I tried the voice recognition feature, but the resulting mistakes are too numerous to be useful. So I would like to download this “better brain model” mentioned in the documentaire. But where is it to be found and how is it added?
Thanks for the reference: I had found another text which didn’t provide this link.
I did try the ggml-base-q8_0 version (the one which is preinstalled is the 5) and it does indeed somewhat better voice recognition.
However, both the old one and the current one perform totally crazily when translation is required: they produce meaningful sentences, but which don’t have any relation whatsoever with the source; moreover, after 40 secs. or so, they repeat the same sentence until the end of the video (which lasts 10 minutes, and in which the speaker is not repeating himself).
All that we can really do is change command line arguments to the whisper.cpp executable we run. Also, if you view the job you can see the tool’s output that we must parse. If you see a difference in that and what you see in the Subtitles panel, we can try to fix that. When Shotcut’s dialog’s option “Include non-spoken words” is kept unchecked, we do try to exclude phrases surrounded by ( ), and that obviously affects parsing.
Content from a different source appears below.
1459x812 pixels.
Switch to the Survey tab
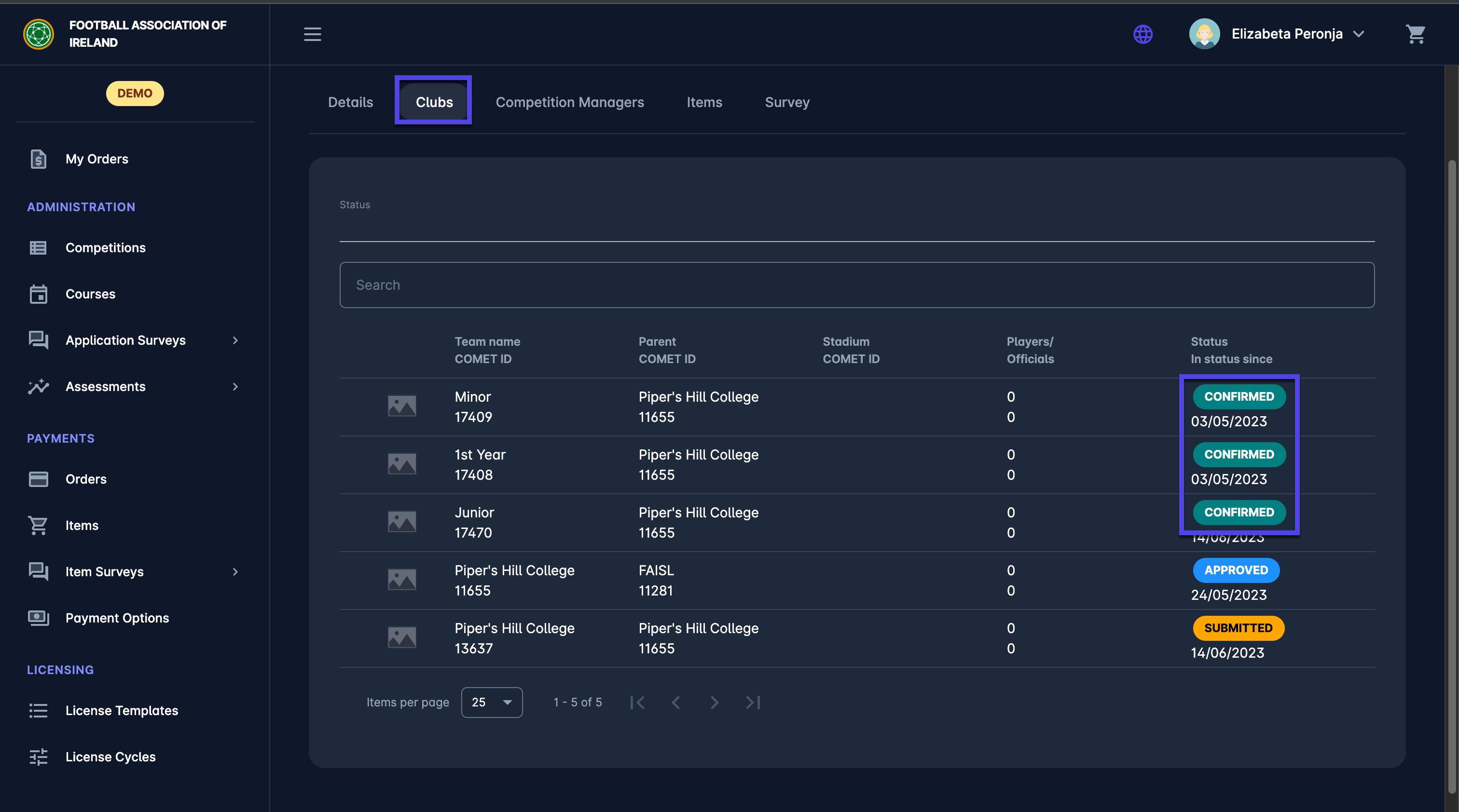click(787, 102)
I decided to compare whisper.cpp with OpenAI Whisper. So, I installed the latter using this Dockerfile, which uses the original OpenAI python version. Then, I ran docker run -it --rm -v ${PWD}/models:/root/.cache/whisper -v ${PWD}/audio-files:/app openai-whisper whisper yt.opus --threads 8 --task translate --model base --output_dir /app --output_format srt
and got the attached he2en-base.txt. What do you think of its quality?
Then, I ran whisper.cpp using the unquantized base model to get a more apples-to-apples comparison. See whisper.cpp-base-he2en.txt. It is very different than python whisper and strange! Also, different from your result with q8, yet one similarity: heavy repetition. I wonder if this implementation has these problems with most languages or certain ones.
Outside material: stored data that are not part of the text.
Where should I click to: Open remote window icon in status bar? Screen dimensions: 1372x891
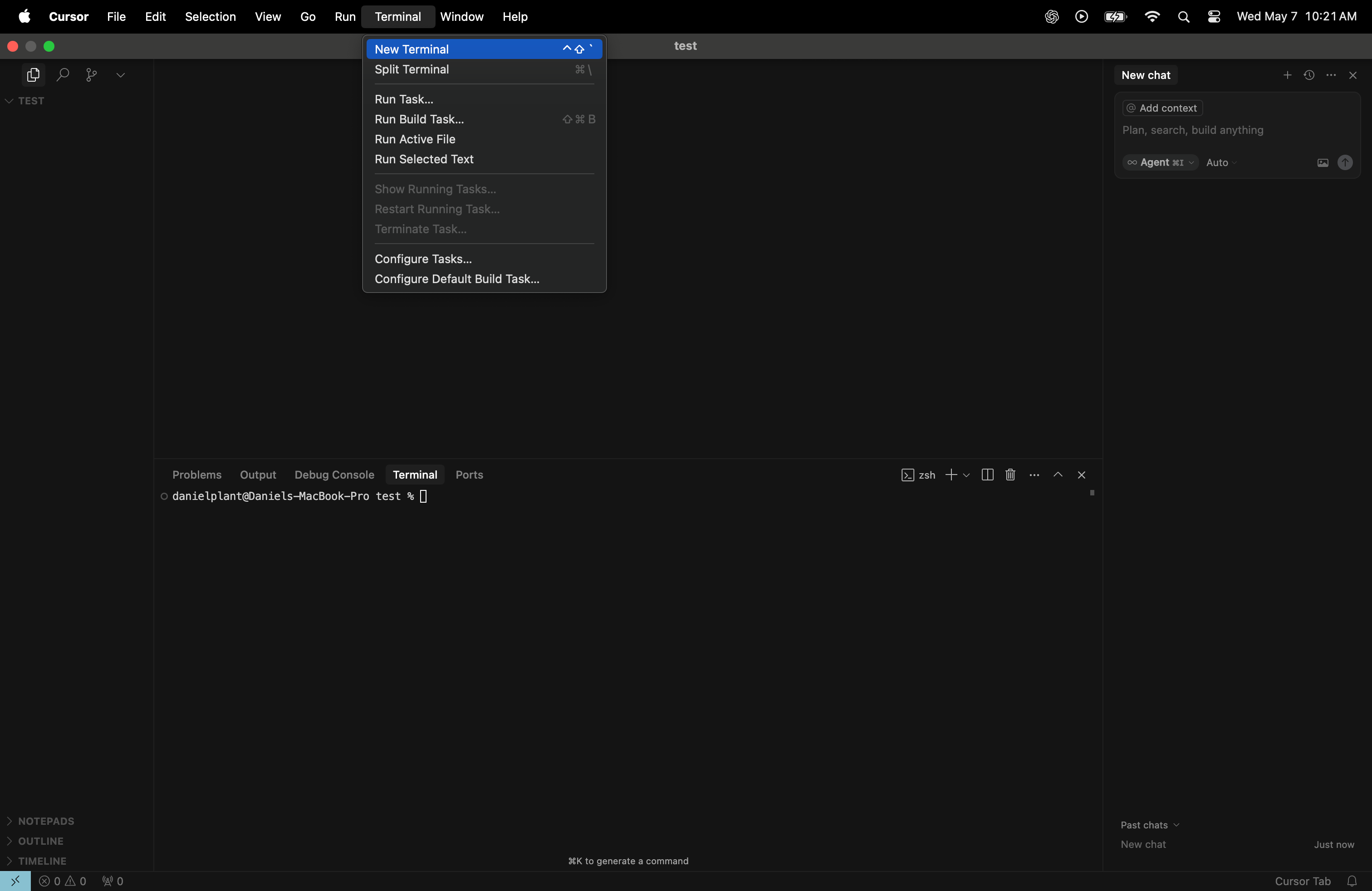pos(15,881)
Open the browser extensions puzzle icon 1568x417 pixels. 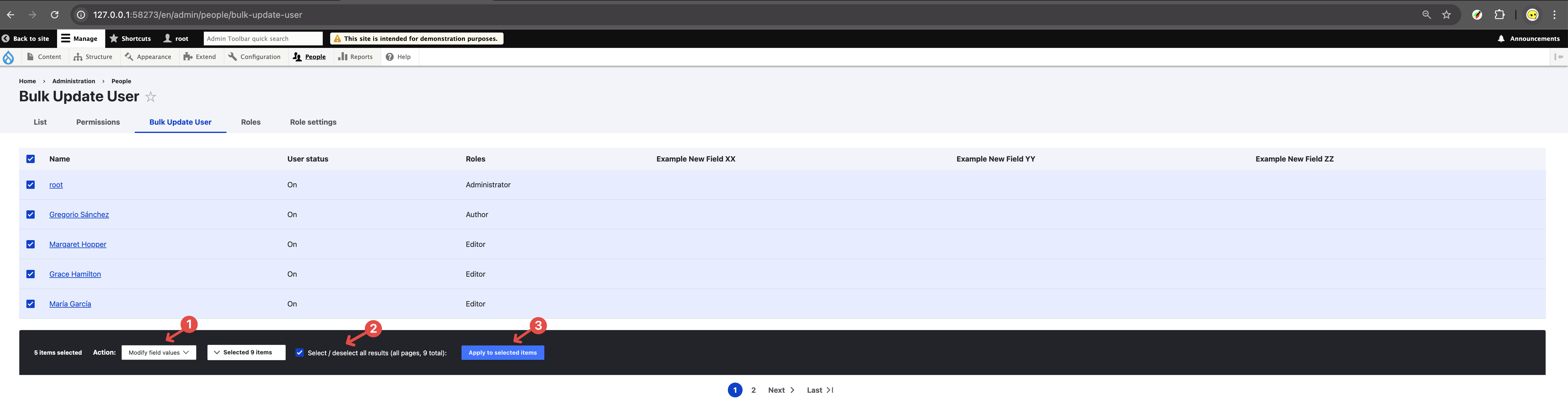click(x=1500, y=15)
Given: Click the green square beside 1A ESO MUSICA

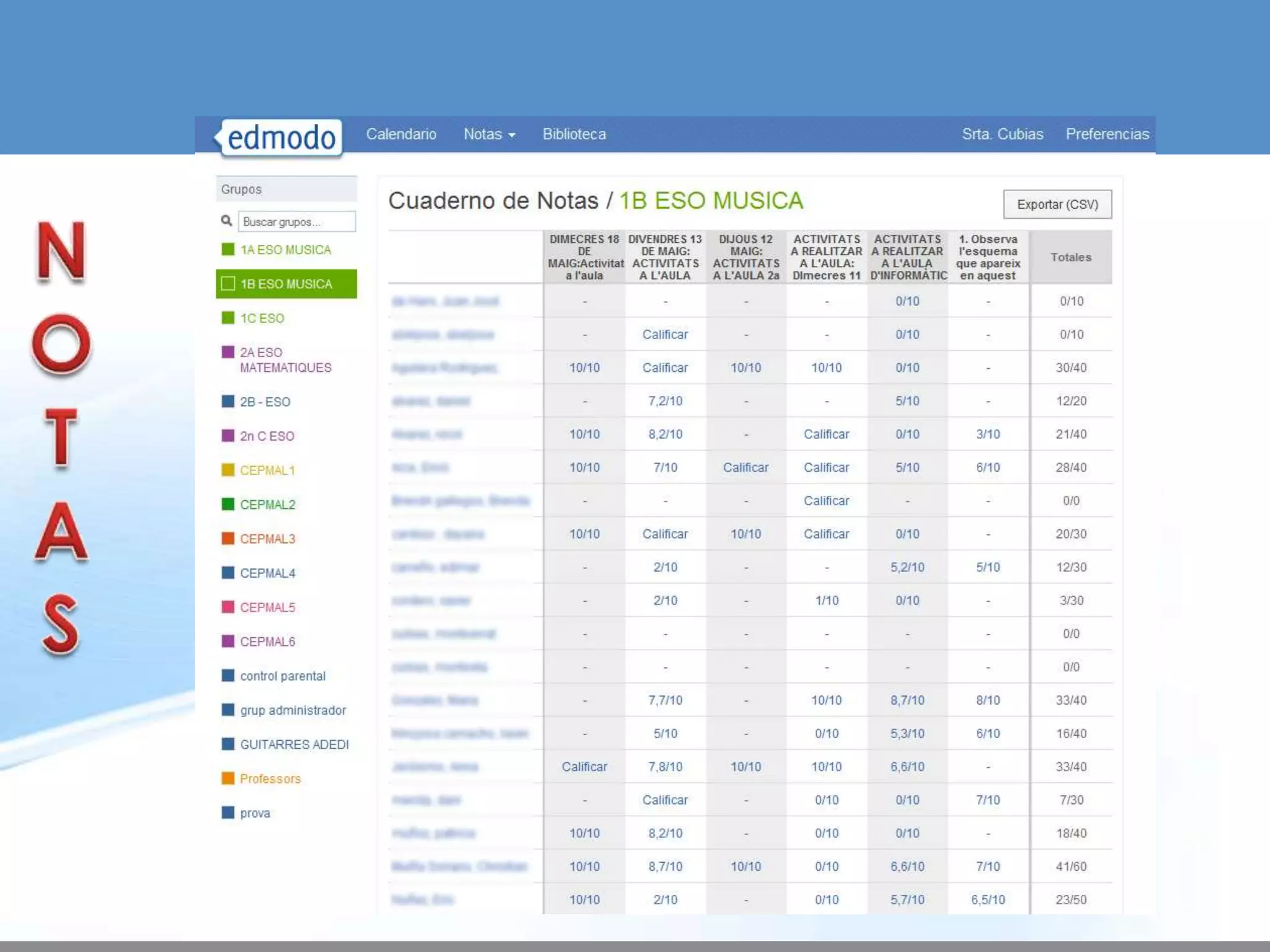Looking at the screenshot, I should click(228, 249).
So next, I tested the translation performance of the large model in whisper.cpp: whisper.cpp-large_v3-he2en.txt What do you think of it? Much better, agree?
We can add a note to the documentation that you probably need to download a large model for translation. The quality for the model size might depend on which language it is coming from.
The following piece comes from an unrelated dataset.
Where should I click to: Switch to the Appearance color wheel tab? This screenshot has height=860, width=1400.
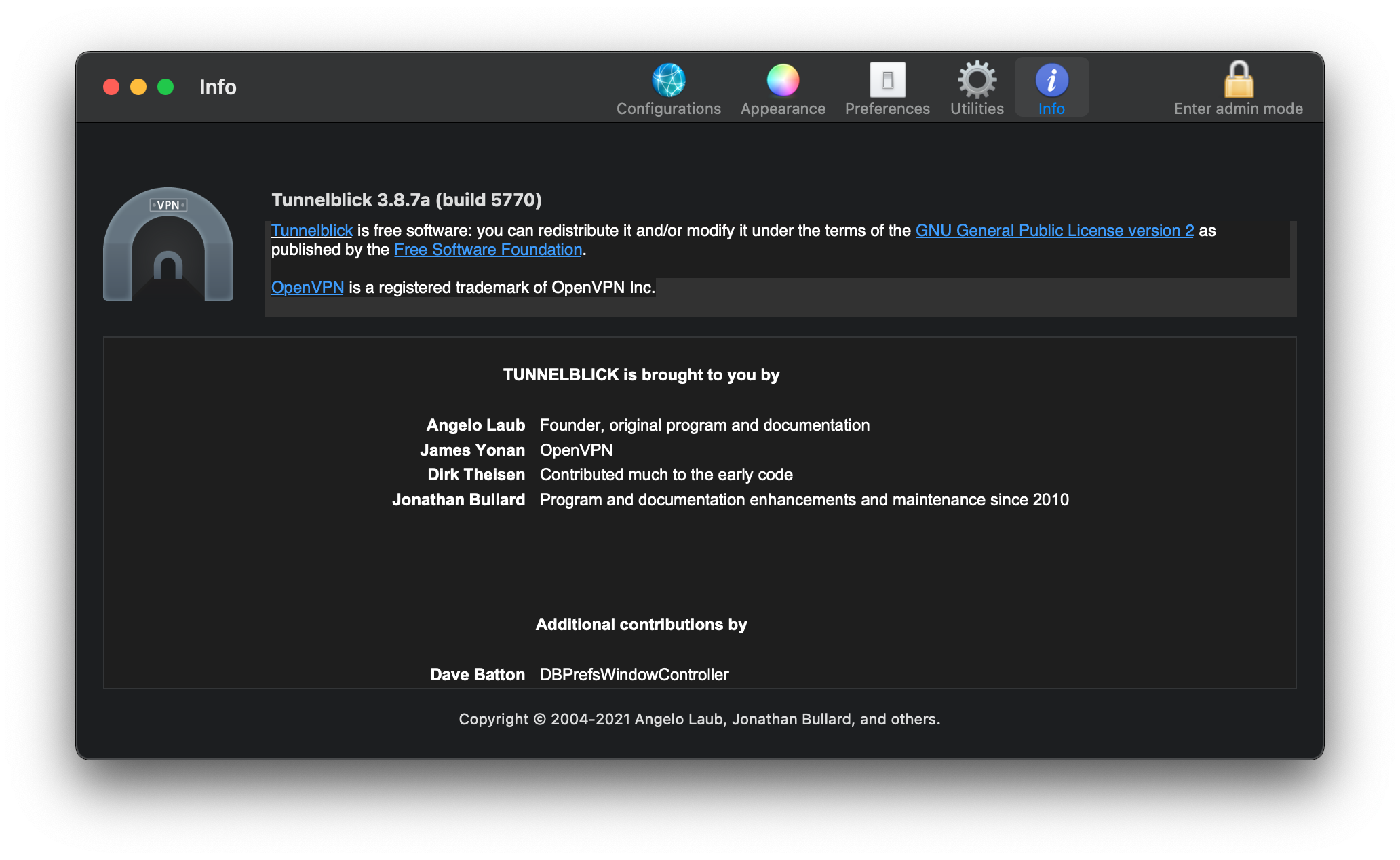pos(783,88)
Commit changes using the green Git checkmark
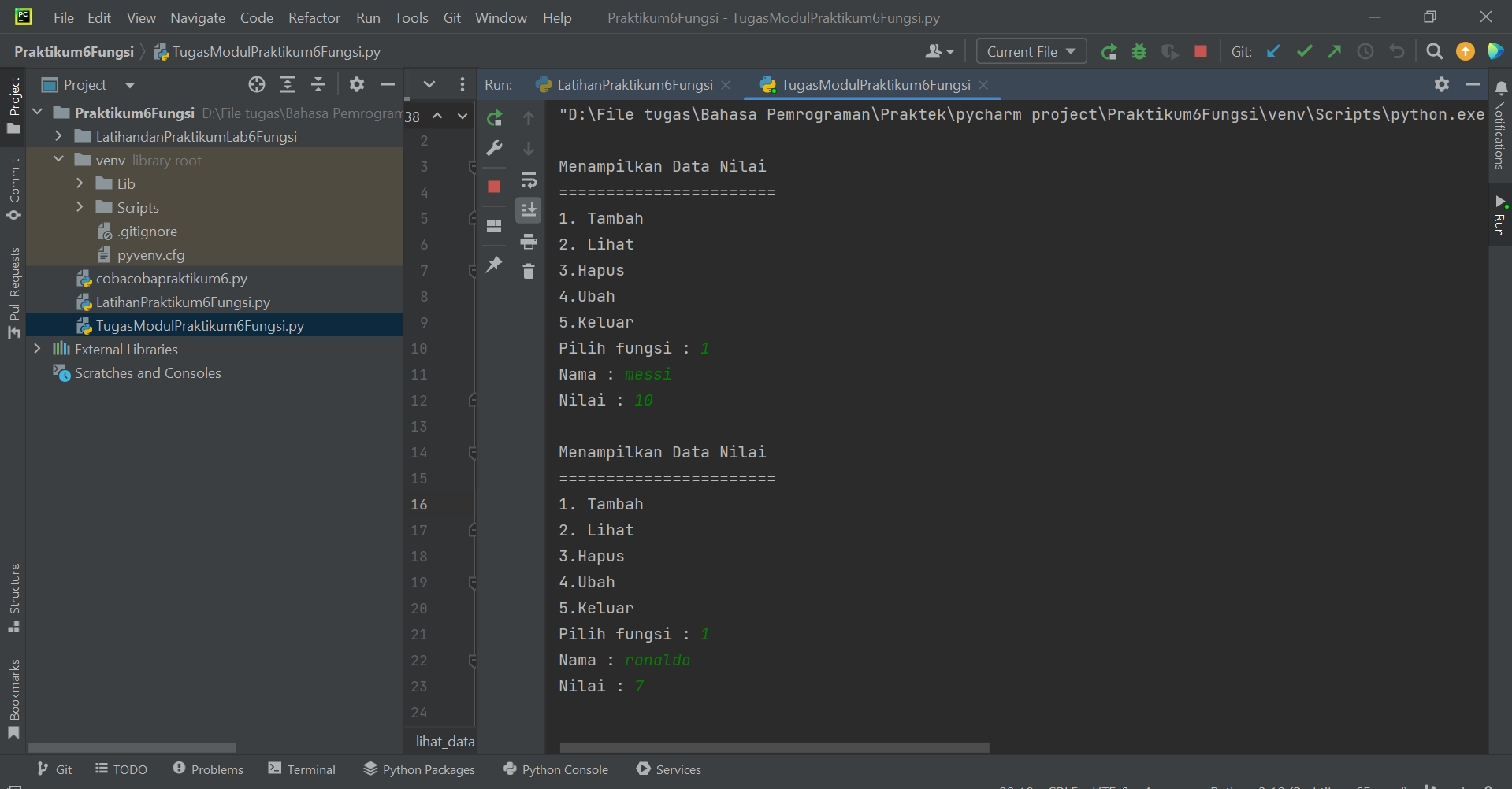 tap(1304, 51)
Did you choose the correct source language when you started the detection? In the dialog, the language for the source needs to be selected. If your source language is not in the list, than it is not supported.
Repeated lines is the result when the model is hallucinating. In my testing, I actually saw more hallucinations with larger models.
Hope it’s okay to jump in here instead of make a new topic - but which file is suggested to download for a ‘bigger brain’?
I’m assuming I need just one bin file and am looking at the ggml-large-v3-turbo files as they seem to be recent - but what does the q5 and q8 reference?
The default model for the original Python Whisper project is large-turbo. I suspect many around here have done a good comparison of models. Maybe someone will find a good web page about it to share here. The “Q” means quantized, which is faster and uses less memory. I guess you can say it is an alternate form of turbo because I do not know what “turbo” means for models. I also do not know the difference between q5 and q8. Surely, different levels of quantization. Whichever is the less precision (my guess is 5) is going to be less accurate too.